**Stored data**
════

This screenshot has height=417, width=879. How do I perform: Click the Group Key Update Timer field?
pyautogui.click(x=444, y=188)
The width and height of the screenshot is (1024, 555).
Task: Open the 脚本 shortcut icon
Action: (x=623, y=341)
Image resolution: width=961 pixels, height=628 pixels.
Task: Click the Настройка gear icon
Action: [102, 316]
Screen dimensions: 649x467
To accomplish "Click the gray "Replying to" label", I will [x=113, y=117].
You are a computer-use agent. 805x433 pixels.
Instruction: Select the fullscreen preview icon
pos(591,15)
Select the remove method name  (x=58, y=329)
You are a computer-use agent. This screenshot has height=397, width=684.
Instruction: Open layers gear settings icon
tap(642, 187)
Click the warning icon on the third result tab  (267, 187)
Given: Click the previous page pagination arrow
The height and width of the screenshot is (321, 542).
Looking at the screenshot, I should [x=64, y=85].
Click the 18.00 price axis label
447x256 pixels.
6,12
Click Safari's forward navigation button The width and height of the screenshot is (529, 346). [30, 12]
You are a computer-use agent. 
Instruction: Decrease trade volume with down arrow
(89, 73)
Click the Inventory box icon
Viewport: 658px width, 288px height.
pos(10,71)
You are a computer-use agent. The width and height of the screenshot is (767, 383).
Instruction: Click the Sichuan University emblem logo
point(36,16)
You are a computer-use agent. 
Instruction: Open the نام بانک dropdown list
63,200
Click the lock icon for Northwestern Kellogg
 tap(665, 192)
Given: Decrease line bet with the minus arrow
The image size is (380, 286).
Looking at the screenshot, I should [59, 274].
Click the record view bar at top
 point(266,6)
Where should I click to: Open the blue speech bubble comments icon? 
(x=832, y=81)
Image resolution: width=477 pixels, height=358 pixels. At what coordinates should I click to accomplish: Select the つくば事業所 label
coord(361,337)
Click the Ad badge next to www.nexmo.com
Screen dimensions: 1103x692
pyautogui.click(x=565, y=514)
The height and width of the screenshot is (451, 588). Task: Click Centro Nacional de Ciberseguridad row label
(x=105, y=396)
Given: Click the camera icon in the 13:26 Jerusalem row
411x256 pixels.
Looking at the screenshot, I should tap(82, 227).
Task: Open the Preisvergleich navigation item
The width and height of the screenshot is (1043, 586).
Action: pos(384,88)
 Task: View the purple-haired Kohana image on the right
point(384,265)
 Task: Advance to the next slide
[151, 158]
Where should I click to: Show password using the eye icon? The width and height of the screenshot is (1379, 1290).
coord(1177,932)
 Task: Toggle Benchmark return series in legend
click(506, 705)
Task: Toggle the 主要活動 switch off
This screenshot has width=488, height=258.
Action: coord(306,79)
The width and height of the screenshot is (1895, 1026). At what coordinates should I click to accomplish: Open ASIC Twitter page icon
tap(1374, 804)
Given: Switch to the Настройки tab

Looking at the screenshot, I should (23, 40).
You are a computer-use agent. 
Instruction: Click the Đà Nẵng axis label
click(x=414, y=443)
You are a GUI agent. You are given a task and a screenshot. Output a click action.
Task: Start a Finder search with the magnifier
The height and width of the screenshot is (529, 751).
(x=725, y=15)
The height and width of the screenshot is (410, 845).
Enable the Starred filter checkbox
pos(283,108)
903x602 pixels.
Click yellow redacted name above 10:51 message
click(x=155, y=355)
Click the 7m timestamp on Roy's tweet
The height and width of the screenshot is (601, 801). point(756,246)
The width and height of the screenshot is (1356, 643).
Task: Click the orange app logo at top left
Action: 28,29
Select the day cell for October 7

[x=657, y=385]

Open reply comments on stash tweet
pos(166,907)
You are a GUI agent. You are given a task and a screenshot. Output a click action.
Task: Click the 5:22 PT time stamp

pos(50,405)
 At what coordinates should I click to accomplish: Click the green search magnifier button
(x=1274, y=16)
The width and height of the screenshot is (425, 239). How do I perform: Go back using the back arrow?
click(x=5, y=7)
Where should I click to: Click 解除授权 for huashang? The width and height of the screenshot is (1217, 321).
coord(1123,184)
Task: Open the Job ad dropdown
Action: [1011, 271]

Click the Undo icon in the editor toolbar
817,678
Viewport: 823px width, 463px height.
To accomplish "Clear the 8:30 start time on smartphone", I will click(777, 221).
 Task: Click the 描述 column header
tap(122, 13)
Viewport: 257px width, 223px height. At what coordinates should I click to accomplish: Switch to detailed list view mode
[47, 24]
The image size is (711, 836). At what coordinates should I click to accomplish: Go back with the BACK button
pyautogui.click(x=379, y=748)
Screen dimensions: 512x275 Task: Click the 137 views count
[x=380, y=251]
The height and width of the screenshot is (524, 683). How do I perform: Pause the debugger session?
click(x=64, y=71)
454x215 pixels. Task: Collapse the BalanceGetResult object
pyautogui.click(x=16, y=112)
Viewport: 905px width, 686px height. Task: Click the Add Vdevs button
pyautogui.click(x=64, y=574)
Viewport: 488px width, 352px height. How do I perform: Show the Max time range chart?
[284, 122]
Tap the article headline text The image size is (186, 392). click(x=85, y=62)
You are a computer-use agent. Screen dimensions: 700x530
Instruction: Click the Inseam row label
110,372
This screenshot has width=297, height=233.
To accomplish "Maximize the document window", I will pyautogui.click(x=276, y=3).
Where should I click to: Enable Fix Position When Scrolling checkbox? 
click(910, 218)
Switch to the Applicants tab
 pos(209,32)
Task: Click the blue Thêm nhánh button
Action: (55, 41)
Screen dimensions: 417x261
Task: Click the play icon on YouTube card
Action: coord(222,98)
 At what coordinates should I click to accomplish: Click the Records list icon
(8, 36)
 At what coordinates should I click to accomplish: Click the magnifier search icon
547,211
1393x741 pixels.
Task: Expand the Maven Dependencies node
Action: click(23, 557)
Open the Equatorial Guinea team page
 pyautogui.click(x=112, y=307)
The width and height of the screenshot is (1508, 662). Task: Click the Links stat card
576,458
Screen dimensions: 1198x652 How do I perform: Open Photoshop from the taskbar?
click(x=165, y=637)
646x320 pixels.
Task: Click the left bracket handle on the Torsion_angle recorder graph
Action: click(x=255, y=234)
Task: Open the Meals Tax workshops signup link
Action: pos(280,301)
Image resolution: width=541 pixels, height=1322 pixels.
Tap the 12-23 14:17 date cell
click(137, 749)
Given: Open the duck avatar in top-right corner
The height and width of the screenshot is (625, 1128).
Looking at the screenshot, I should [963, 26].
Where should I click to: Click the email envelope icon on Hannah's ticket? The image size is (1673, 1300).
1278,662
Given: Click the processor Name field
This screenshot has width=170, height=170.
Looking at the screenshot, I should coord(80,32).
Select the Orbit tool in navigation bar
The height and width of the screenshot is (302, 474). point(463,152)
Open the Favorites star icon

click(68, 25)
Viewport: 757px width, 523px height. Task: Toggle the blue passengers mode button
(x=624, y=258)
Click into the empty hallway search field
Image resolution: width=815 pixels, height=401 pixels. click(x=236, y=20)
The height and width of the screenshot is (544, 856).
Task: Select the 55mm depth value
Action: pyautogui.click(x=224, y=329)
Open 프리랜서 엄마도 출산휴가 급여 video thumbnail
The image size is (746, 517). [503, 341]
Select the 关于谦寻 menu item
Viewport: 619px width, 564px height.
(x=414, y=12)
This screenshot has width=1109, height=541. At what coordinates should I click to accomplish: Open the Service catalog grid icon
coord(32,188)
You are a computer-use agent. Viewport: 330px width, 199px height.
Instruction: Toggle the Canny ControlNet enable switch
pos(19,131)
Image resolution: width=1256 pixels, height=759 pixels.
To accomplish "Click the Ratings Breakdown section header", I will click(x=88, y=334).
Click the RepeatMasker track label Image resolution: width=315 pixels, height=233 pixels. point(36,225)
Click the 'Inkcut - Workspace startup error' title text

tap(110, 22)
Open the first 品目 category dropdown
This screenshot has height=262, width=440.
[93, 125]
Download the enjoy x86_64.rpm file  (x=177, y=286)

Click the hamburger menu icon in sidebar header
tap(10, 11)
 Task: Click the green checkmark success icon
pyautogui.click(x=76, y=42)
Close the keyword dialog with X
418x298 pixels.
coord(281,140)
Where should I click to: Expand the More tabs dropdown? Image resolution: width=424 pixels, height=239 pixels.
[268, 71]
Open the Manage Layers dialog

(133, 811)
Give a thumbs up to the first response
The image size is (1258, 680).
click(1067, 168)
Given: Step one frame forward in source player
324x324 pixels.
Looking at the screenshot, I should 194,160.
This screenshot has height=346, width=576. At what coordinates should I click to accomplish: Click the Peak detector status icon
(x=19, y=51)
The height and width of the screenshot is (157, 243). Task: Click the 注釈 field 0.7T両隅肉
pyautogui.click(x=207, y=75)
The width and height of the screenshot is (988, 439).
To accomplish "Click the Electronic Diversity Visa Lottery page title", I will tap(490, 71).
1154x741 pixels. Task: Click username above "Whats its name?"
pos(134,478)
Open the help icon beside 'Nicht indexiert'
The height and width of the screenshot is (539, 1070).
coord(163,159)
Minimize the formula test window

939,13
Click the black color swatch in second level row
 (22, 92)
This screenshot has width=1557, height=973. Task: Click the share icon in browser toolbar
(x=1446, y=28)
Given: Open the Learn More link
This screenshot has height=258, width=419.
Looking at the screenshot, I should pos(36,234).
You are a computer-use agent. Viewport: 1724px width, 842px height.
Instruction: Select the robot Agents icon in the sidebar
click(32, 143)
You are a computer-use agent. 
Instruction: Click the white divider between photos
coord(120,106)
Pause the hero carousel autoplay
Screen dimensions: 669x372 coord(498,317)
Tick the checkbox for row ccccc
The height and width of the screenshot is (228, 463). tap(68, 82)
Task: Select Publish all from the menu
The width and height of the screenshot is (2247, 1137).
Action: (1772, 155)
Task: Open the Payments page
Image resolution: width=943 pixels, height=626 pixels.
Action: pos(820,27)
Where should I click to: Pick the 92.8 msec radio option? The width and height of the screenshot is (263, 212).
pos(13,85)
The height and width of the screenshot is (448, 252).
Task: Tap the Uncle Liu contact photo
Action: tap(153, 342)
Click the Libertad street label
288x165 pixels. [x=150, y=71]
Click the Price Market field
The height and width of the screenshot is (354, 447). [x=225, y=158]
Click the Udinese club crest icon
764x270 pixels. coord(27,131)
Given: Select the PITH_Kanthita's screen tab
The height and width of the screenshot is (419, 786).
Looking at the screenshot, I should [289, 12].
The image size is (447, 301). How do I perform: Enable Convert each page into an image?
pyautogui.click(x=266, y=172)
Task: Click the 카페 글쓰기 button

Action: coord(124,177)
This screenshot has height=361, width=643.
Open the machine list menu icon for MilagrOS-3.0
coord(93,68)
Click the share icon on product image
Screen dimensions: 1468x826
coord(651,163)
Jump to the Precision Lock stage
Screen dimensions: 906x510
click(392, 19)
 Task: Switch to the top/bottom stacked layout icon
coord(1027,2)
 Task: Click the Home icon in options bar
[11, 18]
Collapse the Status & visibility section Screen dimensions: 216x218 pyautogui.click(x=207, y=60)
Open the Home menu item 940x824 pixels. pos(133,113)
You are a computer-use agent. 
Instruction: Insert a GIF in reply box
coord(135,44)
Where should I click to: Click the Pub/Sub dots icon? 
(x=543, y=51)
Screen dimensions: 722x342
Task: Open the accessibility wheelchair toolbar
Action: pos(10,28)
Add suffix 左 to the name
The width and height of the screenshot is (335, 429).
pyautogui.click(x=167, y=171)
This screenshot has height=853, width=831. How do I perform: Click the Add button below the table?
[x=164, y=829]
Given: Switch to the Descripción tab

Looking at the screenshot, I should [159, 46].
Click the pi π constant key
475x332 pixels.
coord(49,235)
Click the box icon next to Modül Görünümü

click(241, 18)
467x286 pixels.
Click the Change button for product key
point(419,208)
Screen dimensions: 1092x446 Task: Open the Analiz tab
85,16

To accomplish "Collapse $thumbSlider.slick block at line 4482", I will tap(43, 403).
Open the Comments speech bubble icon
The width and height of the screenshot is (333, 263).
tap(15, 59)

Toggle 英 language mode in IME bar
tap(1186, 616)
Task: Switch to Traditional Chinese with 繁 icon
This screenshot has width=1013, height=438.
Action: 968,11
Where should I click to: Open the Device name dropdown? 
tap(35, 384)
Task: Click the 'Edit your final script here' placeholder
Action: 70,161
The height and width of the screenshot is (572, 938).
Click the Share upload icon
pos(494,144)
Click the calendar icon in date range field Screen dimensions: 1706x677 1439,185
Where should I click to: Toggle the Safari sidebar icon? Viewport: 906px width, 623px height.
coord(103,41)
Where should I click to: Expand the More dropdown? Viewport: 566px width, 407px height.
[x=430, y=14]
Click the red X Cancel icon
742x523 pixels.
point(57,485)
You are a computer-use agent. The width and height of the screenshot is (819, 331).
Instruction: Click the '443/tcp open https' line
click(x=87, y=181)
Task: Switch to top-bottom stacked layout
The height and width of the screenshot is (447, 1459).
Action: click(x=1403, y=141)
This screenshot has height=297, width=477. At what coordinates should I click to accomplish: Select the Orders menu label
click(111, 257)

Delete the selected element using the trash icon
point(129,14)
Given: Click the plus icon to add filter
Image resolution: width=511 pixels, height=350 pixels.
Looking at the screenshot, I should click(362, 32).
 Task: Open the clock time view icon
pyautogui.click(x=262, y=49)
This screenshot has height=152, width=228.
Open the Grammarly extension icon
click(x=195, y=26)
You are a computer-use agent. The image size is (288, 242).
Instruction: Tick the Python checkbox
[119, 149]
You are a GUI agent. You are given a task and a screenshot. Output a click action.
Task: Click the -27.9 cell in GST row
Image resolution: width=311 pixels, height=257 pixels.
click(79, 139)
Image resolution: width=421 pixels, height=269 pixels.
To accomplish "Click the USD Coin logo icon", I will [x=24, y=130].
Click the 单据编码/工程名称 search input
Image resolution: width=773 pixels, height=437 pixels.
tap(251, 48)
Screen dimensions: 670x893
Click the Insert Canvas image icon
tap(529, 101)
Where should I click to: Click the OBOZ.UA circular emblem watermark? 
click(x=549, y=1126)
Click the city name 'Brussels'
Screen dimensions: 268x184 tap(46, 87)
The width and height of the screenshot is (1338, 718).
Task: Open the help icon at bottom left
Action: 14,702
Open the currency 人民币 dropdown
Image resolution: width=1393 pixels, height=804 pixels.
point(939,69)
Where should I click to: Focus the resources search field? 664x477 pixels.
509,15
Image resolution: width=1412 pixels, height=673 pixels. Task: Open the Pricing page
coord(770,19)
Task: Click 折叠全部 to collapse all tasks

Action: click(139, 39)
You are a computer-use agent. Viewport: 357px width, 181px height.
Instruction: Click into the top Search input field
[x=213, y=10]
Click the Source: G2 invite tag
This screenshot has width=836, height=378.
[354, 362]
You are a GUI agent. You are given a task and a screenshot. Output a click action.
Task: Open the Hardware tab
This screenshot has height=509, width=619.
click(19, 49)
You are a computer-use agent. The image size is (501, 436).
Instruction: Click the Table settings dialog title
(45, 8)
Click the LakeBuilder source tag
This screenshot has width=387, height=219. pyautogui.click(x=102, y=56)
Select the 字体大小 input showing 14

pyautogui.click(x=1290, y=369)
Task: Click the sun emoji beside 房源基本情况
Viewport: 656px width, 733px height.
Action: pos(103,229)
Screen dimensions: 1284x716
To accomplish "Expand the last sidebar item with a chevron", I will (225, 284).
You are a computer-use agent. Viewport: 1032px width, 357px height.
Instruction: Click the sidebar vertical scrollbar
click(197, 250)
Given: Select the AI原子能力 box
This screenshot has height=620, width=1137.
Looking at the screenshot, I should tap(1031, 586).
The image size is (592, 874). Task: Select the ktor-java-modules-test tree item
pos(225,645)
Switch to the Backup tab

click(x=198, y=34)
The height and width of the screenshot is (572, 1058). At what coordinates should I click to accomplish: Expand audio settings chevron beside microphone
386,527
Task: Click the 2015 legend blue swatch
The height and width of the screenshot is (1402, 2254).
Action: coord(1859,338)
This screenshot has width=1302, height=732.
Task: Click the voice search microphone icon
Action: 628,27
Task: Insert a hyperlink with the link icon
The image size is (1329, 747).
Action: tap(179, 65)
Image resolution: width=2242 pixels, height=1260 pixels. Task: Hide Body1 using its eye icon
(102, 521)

════

**Exercise description**
Please copy out the lines of the data above exactly, everything from the line containing "The height and width of the screenshot is (157, 243)." down to the line containing "pyautogui.click(x=207, y=75)", with both of those lines included.

**In response**
The height and width of the screenshot is (157, 243). Task: Click the 注釈 field 0.7T両隅肉
pyautogui.click(x=207, y=75)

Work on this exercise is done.